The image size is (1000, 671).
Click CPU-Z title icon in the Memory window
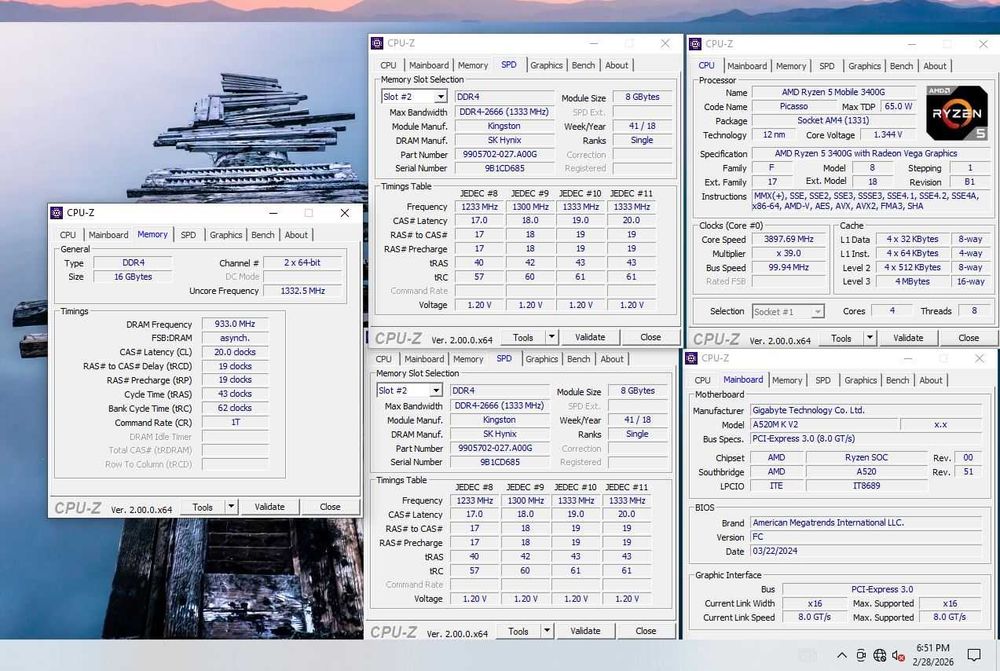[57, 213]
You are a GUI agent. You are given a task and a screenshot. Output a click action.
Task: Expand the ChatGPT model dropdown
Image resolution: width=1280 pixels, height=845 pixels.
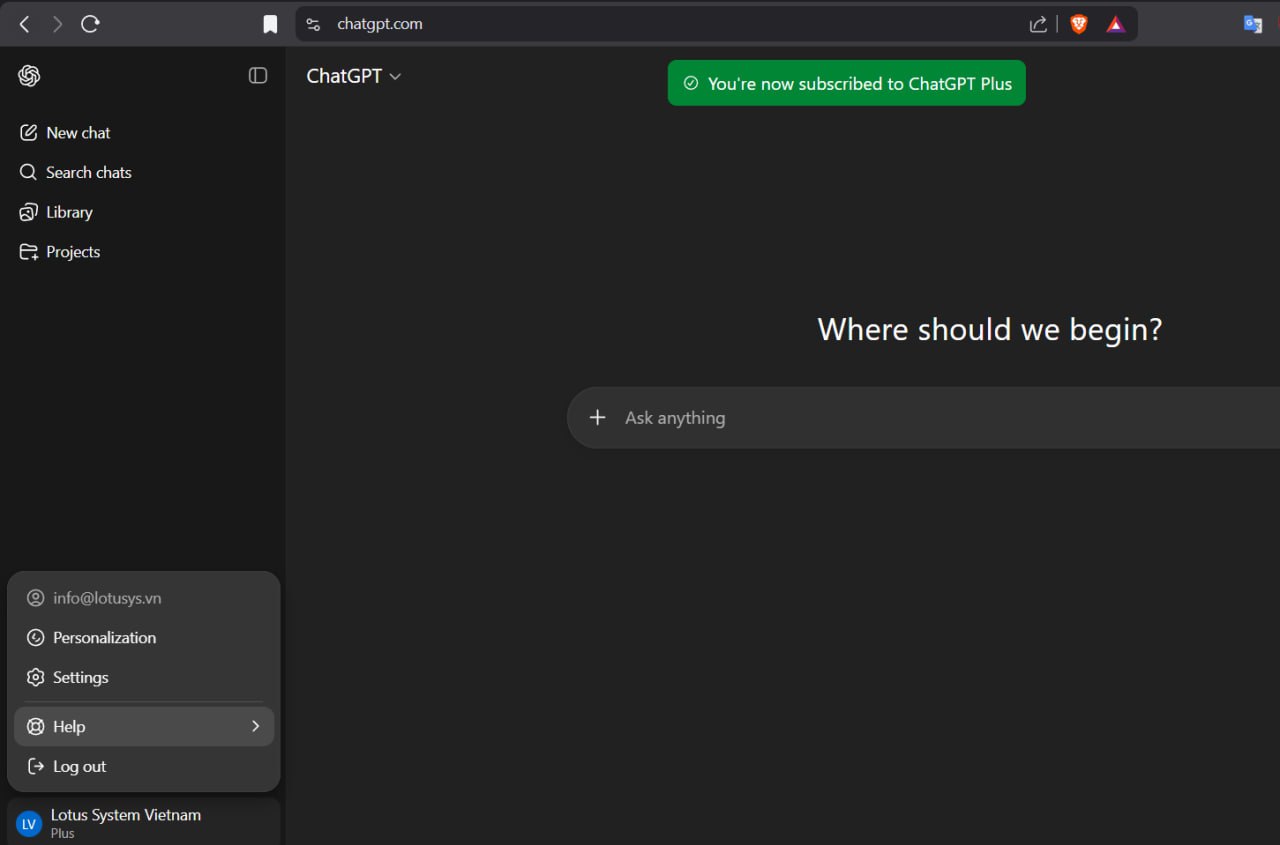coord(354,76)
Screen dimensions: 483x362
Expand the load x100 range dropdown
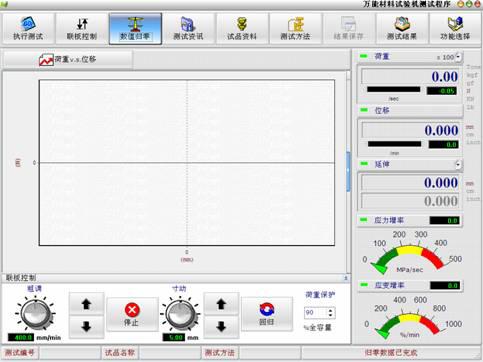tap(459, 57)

* * *

Restate, exactly as they appear, the line with "Screen dimensions: 483x362" and all the lines after it up to the end of the data above; images do not belong in the copy.

*Answer box*:
Screen dimensions: 483x362
Expand the load x100 range dropdown
tap(459, 57)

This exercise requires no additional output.